Item-finding lines
++++

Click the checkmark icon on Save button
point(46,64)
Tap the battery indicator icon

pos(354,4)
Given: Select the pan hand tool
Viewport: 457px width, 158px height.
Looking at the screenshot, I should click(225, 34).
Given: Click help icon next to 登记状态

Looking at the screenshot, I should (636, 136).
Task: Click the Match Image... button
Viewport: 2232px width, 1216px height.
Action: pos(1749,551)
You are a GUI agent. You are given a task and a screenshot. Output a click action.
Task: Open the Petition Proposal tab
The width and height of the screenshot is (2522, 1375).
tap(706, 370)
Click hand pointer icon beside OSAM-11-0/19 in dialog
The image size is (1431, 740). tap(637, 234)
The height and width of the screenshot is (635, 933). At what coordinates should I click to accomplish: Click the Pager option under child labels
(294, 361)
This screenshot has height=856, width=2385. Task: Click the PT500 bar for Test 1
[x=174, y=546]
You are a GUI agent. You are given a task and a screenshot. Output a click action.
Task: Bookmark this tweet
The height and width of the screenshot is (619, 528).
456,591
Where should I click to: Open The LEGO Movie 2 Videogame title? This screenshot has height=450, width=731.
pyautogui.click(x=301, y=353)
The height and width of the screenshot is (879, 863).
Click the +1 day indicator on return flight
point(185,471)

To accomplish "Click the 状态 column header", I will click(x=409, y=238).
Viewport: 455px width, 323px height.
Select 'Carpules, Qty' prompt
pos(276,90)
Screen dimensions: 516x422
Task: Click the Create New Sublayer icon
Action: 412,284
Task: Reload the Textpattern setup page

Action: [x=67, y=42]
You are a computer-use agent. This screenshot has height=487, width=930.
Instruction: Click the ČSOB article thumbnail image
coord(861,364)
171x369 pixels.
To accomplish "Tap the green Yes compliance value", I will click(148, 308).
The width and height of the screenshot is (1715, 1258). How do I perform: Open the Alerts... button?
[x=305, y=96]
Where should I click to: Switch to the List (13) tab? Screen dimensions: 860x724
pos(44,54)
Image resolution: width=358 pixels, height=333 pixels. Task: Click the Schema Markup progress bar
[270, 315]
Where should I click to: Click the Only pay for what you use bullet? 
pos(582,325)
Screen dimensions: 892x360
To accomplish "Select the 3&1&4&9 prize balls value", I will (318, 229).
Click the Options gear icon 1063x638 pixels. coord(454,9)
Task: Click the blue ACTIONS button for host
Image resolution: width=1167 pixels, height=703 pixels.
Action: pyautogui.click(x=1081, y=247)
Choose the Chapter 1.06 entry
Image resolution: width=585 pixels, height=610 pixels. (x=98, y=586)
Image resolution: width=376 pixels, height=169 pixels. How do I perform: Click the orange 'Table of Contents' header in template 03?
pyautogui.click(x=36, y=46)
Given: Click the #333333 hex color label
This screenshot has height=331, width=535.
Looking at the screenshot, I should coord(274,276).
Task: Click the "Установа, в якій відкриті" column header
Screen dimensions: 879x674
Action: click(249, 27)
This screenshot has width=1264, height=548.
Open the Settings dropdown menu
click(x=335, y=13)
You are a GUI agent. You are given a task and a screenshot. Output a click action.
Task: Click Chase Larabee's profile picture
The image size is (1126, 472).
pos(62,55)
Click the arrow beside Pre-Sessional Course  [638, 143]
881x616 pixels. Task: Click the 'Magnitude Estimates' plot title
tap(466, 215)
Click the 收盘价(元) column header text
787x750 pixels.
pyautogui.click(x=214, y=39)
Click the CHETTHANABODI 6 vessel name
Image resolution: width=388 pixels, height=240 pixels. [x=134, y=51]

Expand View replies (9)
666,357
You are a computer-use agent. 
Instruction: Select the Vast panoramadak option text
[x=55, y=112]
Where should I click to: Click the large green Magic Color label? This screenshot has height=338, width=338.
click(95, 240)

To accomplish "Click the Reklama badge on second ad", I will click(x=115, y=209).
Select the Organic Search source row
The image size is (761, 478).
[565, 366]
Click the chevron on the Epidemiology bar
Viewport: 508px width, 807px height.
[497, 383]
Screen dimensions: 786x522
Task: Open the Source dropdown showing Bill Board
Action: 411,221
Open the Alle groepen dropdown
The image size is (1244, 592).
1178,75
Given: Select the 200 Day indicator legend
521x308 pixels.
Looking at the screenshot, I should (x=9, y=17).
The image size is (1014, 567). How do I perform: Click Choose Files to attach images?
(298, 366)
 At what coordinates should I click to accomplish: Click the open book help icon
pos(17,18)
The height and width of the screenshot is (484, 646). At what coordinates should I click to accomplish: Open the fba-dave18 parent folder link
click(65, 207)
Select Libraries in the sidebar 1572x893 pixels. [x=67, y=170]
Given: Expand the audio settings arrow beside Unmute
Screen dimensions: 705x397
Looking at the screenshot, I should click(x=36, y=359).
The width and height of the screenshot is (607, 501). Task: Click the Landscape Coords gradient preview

++++

### INSTRUCTIONS TO FOLLOW
Rewrite every line above as a JSON list of strings, one string per line, leaving out the blank lines.

### FINAL RESULT
[
  "Click the checkmark icon on Save button",
  "point(46,64)",
  "Tap the battery indicator icon",
  "pos(354,4)",
  "Given: Select the pan hand tool",
  "Viewport: 457px width, 158px height.",
  "Looking at the screenshot, I should click(225, 34).",
  "Given: Click help icon next to 登记状态",
  "Looking at the screenshot, I should (636, 136).",
  "Task: Click the Match Image... button",
  "Viewport: 2232px width, 1216px height.",
  "Action: pos(1749,551)",
  "You are a GUI agent. You are given a task and a screenshot. Output a click action.",
  "Task: Open the Petition Proposal tab",
  "The width and height of the screenshot is (2522, 1375).",
  "tap(706, 370)",
  "Click hand pointer icon beside OSAM-11-0/19 in dialog",
  "The image size is (1431, 740). tap(637, 234)",
  "The height and width of the screenshot is (635, 933). At what coordinates should I click to accomplish: Click the Pager option under child labels",
  "(294, 361)",
  "This screenshot has height=856, width=2385. Task: Click the PT500 bar for Test 1",
  "[x=174, y=546]",
  "You are a GUI agent. You are given a task and a screenshot. Output a click action.",
  "Task: Bookmark this tweet",
  "The height and width of the screenshot is (619, 528).",
  "456,591",
  "Where should I click to: Open The LEGO Movie 2 Videogame title? This screenshot has height=450, width=731.",
  "pyautogui.click(x=301, y=353)",
  "The height and width of the screenshot is (879, 863).",
  "Click the +1 day indicator on return flight",
  "point(185,471)",
  "To accomplish \"Click the 状态 column header\", I will click(x=409, y=238).",
  "Viewport: 455px width, 323px height.",
  "Select 'Carpules, Qty' prompt",
  "pos(276,90)",
  "Screen dimensions: 516x422",
  "Task: Click the Create New Sublayer icon",
  "Action: 412,284",
  "Task: Reload the Textpattern setup page",
  "Action: [x=67, y=42]",
  "You are a computer-use agent. This screenshot has height=487, width=930.",
  "Instruction: Click the ČSOB article thumbnail image",
  "coord(861,364)",
  "171x369 pixels.",
  "To accomplish \"Tap the green Yes compliance value\", I will click(148, 308).",
  "The width and height of the screenshot is (1715, 1258). How do I perform: Open the Alerts... button?",
  "[x=305, y=96]",
  "Where should I click to: Switch to the List (13) tab? Screen dimensions: 860x724",
  "pos(44,54)",
  "Image resolution: width=358 pixels, height=333 pixels. Task: Click the Schema Markup progress bar",
  "[270, 315]",
  "Where should I click to: Click the Only pay for what you use bullet? ",
  "pos(582,325)",
  "Screen dimensions: 892x360",
  "To accomplish \"Select the 3&1&4&9 prize balls value\", I will (318, 229).",
  "Click the Options gear icon 1063x638 pixels. coord(454,9)",
  "Task: Click the blue ACTIONS button for host",
  "Image resolution: width=1167 pixels, height=703 pixels.",
  "Action: pyautogui.click(x=1081, y=247)",
  "Choose the Chapter 1.06 entry",
  "Image resolution: width=585 pixels, height=610 pixels. (x=98, y=586)",
  "Image resolution: width=376 pixels, height=169 pixels. How do I perform: Click the orange 'Table of Contents' header in template 03?",
  "pyautogui.click(x=36, y=46)",
  "Given: Click the #333333 hex color label",
  "This screenshot has height=331, width=535.",
  "Looking at the screenshot, I should coord(274,276).",
  "Task: Click the \"Установа, в якій відкриті\" column header",
  "Screen dimensions: 879x674",
  "Action: click(249, 27)",
  "This screenshot has width=1264, height=548.",
  "Open the Settings dropdown menu",
  "click(x=335, y=13)",
  "You are a GUI agent. You are given a task and a screenshot. Output a click action.",
  "Task: Click Chase Larabee's profile picture",
  "The image size is (1126, 472).",
  "pos(62,55)",
  "Click the arrow beside Pre-Sessional Course  [638, 143]",
  "881x616 pixels. Task: Click the 'Magnitude Estimates' plot title",
  "tap(466, 215)",
  "Click the 收盘价(元) column header text",
  "787x750 pixels.",
  "pyautogui.click(x=214, y=39)",
  "Click the CHETTHANABODI 6 vessel name",
  "Image resolution: width=388 pixels, height=240 pixels. [x=134, y=51]",
  "Expand View replies (9)",
  "666,357",
  "You are a computer-use agent. ",
  "Instruction: Select the Vast panoramadak option text",
  "[x=55, y=112]",
  "Where should I click to: Click the large green Magic Color label? This screenshot has height=338, width=338.",
  "click(95, 240)",
  "To accomplish \"Click the Reklama badge on second ad\", I will click(x=115, y=209).",
  "Select the Organic Search source row",
  "The image size is (761, 478).",
  "[565, 366]",
  "Click the chevron on the Epidemiology bar",
  "Viewport: 508px width, 807px height.",
  "[497, 383]",
  "Screen dimensions: 786x522",
  "Task: Open the Source dropdown showing Bill Board",
  "Action: 411,221",
  "Open the Alle groepen dropdown",
  "The image size is (1244, 592).",
  "1178,75",
  "Given: Select the 200 Day indicator legend",
  "521x308 pixels.",
  "Looking at the screenshot, I should (x=9, y=17).",
  "The image size is (1014, 567). How do I perform: Click Choose Files to attach images?",
  "(298, 366)",
  " At what coordinates should I click to accomplish: Click the open book help icon",
  "pos(17,18)",
  "The height and width of the screenshot is (484, 646). At what coordinates should I click to accomplish: Open the fba-dave18 parent folder link",
  "click(65, 207)",
  "Select Libraries in the sidebar 1572x893 pixels. [x=67, y=170]",
  "Given: Expand the audio settings arrow beside Unmute",
  "Screen dimensions: 705x397",
  "Looking at the screenshot, I should click(x=36, y=359).",
  "The width and height of the screenshot is (607, 501). Task: Click the Landscape Coords gradient preview"
]